* EXCERPT:

————

So it's a *row-major* order. Matlab and Fortran use *column-major* order for arrays.

In [7]:
type(temp)

numpy.ndarray

Numpy arrays are statically typed, which allow faster operations

In [8]:
temp.dtype

dtype('float64')

You can't assign value of different type to element of the numpy array:

In [9]:
temp[0,0] = 'Year'

ValueError: could not convert string to float: Year

Slicing works similarly to Matlab:

In [None]:
temp[0:5,:]

In [None]:
temp[-5:-1,:]

One can look at the data. This is done by matplotlib module:

In [None]:
import matplotlib.pylab as plt
plt.plot(temp[:,3])

## Index slicing

In general it is similar to Matlab

First 12 elements of **second** column (months). Remember that indexing starts with 0:

In [None]:
temp[0:12,2]

First raw:

In [None]:
temp[0,:]

## Exercise

 - Plot only first 1000 values
 - Plot last 1000 values


In [None]:
plt.plot(temp[-1000:,3])

We can create mask, selecting all raws where values in third raw (days) equals 10:

In [None]:
mask = (temp[:,2]==10)

————

* DATA SHOWN:
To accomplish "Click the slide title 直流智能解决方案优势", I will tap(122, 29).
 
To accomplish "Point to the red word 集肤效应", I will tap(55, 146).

————

* TO BE DONE: Copy out the NumPy array excerpt in full, word for word.

* OUTPUT FOR THIS EXERCISE:
So it's a *row-major* order. Matlab and Fortran use *column-major* order for arrays.

In [7]:
type(temp)

numpy.ndarray

Numpy arrays are statically typed, which allow faster operations

In [8]:
temp.dtype

dtype('float64')

You can't assign value of different type to element of the numpy array:

In [9]:
temp[0,0] = 'Year'

ValueError: could not convert string to float: Year

Slicing works similarly to Matlab:

In [None]:
temp[0:5,:]

In [None]:
temp[-5:-1,:]

One can look at the data. This is done by matplotlib module:

In [None]:
import matplotlib.pylab as plt
plt.plot(temp[:,3])

## Index slicing

In general it is similar to Matlab

First 12 elements of **second** column (months). Remember that indexing starts with 0:

In [None]:
temp[0:12,2]

First raw:

In [None]:
temp[0,:]

## Exercise

 - Plot only first 1000 values
 - Plot last 1000 values


In [None]:
plt.plot(temp[-1000:,3])

We can create mask, selecting all raws where values in third raw (days) equals 10:

In [None]:
mask = (temp[:,2]==10)